If you want a poor community to stop being poor, you have to create sustainable employment. That means somebody has to invest money in producing and/or distributing goods and services that can be profitably sold in a free market - if the production is not profitable or requires external subsidy, it's not sustainable. Once a community has jobs and income, they can build their own water system, buy their own mosquito nets, etc, etc...
As a person who has worked in Central America and Iraq these are topics that I wrestle with. What's appropriate, acceptable, sustainable, and will be perceived as a hand up as opposed to hand out given the time and resource limitations that I am working under? How do I apply my language/cultural, biology, civil engineering, and business administration skills to produce sustainable quantifiable change?

Loss of the Cold-War construct has allowed for rapid observable changes in international affairs. Although they are only analogies, and many caveats of course apply, I find it helpful to use the concepts of ecological succession and geomorphology when considering the why's of what is occurring.

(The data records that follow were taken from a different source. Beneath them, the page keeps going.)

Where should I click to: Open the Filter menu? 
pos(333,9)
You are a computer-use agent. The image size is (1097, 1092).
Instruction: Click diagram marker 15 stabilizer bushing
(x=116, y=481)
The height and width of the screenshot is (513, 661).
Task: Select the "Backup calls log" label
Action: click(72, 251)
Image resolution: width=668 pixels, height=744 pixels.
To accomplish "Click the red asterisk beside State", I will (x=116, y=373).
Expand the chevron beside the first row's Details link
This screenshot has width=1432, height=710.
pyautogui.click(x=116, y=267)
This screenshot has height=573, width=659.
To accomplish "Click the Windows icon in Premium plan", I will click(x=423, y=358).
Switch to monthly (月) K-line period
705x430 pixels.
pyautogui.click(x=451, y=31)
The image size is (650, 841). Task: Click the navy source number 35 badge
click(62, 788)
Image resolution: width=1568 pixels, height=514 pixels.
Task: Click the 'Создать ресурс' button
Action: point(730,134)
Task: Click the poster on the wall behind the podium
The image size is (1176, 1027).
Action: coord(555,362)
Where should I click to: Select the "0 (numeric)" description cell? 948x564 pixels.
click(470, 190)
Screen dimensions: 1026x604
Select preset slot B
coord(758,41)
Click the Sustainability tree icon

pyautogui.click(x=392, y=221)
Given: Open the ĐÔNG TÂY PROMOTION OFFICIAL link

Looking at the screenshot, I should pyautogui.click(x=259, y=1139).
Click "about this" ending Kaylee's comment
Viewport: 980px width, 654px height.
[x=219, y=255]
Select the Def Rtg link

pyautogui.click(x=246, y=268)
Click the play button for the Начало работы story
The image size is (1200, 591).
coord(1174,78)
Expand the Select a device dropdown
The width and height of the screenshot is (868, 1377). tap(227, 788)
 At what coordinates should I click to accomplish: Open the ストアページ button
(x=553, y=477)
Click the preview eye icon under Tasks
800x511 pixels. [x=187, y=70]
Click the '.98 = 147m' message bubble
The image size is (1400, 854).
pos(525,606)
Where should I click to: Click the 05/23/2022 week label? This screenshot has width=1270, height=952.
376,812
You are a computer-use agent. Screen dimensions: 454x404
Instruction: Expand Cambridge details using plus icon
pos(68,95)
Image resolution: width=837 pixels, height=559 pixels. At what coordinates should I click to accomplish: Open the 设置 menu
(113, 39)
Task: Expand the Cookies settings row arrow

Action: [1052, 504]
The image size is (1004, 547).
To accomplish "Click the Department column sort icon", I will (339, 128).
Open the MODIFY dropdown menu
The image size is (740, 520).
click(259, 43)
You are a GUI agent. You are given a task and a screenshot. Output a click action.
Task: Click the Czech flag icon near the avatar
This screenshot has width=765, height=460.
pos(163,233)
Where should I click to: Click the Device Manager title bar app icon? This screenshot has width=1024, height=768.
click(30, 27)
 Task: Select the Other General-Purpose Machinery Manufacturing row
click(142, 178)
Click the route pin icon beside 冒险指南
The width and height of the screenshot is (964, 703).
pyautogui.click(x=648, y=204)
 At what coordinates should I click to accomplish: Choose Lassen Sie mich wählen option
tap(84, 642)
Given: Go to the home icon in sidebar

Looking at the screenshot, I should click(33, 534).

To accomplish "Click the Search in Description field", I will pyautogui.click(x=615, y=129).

I find China's approach to international development and other things pretty fascinating. It's an interesting study to compare their methodologies with ours. When I do this I keep in mind that the 2009 Economist's Pocket World in Figures reports China's GDP at $2,645 bn and the US at $13,164bn.

Lebanon, Palestine, Iraq, Central Europe, and Central Asia are on my radar screen as places of rapid change where the application of various international development strategies are particularly visible. Tom Odum used the phrase Gunpowder or Gold the other day, and it's one that captures neatly the approaches on display.

Quote Originally Posted by Rex Brynen View Post
On the other hand, almost no one--not even in the World Bank or IMF—believes that unrestricted free markets are a good thing, or that you can get equitable and sustainable growth without effective state institutions to provide an enabling environment (rule of law, anti-corruption measures, security, critical infrastructure, education, health, social safety nets, environmental regulation, enforcement of labour standards, etc). It is also important that stakeholder consultation be done properly, ideally through a political system that is responsive to the needs of all affected groups, not just those with money.

The World Bank in particular has made major adjustments in the way it works, partly because of external and internal criticism, and partly out of learning from experience. The IMF remains more of a bastion of narrow classical economics, but critics miss the point that it should be—it is an institution that is all about promoting fiscal solvency. In doing so it provides a useful reminder of the dangers of unsustainable state expenditure. Think of the IMF as your parents: No, they weren't always right, and certainly not very cool, but in retrospect aren't you glad they lectured/reminded/nagged you at times?

Sadly, it was the case that some of the initial US development personnel in Iraq—political appointees or recent hires in most cases, not career USAID folks— were ideologically blinkered neoliberal/neocons, who treated it as a bit of a sandbox for ideas about radical privatization. Almost none of this worked out very well, and much of it was later abandoned or revised.
The IMF provides interesting datapoints and can be commended for many things but its relevance/authority/direction is being challenged. This is not necessarily a knock, but if you are up for sharing references, as always, they would be greatly appreciated.